AstraZeneca and Sanofi


Until recently, parents and doctors only had one option to shield some babies from RSV: monthly injections of palivizumab, an antibody drug which is recommended for use just in at-risk infants and young children. 

Nirsevimab only requires one injection for the season, shielding infants from catching their first RSV infection until they are older with a single shot. 

While virtually all children catch RSV by age 2, those who catch the virus within their first months of life are substantially more likely to be hospitalized, even if they do not have underlying medical conditions. 

However, concerns over cost, as well as a competing option to protect babies that is also seeking the FDA’s approval – Pfizer’s Abrysvo vaccine, which is given during pregnancy – could limit how many babies end up getting nirsevimab.

The Centers for Disease Control and Prevention’s Advisory Committee on Immunization Practices have wrestled for months around drafting recommendations on how parents and doctors will navigate the two competing products. 

“When considering whether to give both a maternal vaccine and a monoclonal antibody, giving both products was not found to be cost effective,” the CDC’s Christopher Jones told an ACIP meeting in June. 

Instead, Jones said a work group of the committee’s advisers was weighing whether to limit the recommendations for using the drug to only babies of moms who had not gotten Pfizer’s vaccine, with only a handful of exceptions. 

Next month that CDC panel is scheduled to meet again and formally vote on nirsevimab. 

The vote will be a key step towards including the antibody drug in the federal Vaccines for Children program in order to cover the shots for uninsured babies, as well as triggering federal requirements governing what private insurers must cover.

A Sanofi spokesperson said the company plans to launch Beyfortus “in time for the 2023-2024 RSV season” and will share more information about the U.S. price of the drug by then. 

“We expect Beyfortus to be priced similarly to an innovative pediatric vaccine series, in accordance with the value and innovation it delivers,” the spokesperson said. 

The FDA and CDC previously signed off on the first new options to protect older adults from RSV, which include Pfizer’s Abrysvo vaccine.
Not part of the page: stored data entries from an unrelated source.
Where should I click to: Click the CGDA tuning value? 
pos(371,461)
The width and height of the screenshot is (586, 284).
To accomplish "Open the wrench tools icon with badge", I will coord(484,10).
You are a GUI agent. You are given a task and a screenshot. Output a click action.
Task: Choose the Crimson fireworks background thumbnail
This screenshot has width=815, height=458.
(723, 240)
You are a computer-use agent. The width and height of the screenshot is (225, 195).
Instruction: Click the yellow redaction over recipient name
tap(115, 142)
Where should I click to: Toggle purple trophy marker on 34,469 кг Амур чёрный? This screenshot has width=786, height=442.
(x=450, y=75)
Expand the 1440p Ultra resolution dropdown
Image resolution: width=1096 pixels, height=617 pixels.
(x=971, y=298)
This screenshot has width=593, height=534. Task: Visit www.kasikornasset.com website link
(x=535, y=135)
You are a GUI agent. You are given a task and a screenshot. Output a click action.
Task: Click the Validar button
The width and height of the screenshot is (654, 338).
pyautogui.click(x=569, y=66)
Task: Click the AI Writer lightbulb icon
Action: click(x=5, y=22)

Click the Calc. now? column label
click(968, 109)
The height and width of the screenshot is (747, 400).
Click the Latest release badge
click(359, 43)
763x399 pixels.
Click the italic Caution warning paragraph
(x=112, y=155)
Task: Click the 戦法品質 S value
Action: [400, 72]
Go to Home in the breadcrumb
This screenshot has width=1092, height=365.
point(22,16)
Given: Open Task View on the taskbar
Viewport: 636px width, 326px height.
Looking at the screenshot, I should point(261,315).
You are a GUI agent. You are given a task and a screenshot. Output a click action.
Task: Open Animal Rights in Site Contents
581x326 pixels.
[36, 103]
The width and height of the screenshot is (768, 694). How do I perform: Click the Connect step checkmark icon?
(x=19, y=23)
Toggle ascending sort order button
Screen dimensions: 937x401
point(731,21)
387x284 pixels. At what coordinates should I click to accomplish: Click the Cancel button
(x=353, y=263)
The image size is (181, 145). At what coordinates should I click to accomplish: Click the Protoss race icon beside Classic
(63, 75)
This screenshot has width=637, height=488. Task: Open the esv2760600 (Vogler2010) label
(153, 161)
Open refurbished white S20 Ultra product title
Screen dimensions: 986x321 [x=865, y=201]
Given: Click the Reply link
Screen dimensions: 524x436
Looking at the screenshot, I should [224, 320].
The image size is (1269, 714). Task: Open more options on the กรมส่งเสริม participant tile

Abrysvo is expected to be “broadly available in about a month from now” for eligible Americans, a Pfizer spokesperson said. 

Logistical hurdles 

Nirsevimab’s coming rollout as a broadly recommended option for American babies has also posed a series of logistical hurdles for health authorities, whose immunization systems are largely designed for handling only traditional vaccines as opposed to antibody drugs.

“There are quite a lot of challenges that we are working through, and we will continue to work through, because we’ve got a product that sort of will function as a therapeutic and an immunizing agent at the same time,” the CDC’s Georgina Peacock told a Department of Health and Human Services meeting last month. 

One hurdle health authorities have worked to plan out is how the safety of nirsevimab will be monitored between the FDA and CDC. 

Reports of adverse events in babies after getting the injections will need to be routed through a separate system run by the FDA for drugs, which works differently from the databases and systems typically used to track vaccine side effects and any potential safety issues. 

Some states also may not be able to include nirsevimab in their immunization registries, complicating efforts to track who has gotten the injection.

“There will be a robust monitoring process in place for nirsevimab to include CDC and FDA, and collaboration between the two agencies, to make sure that safety information or the data are analyzed,” the CDC’s Tom Shimabukuro said last month.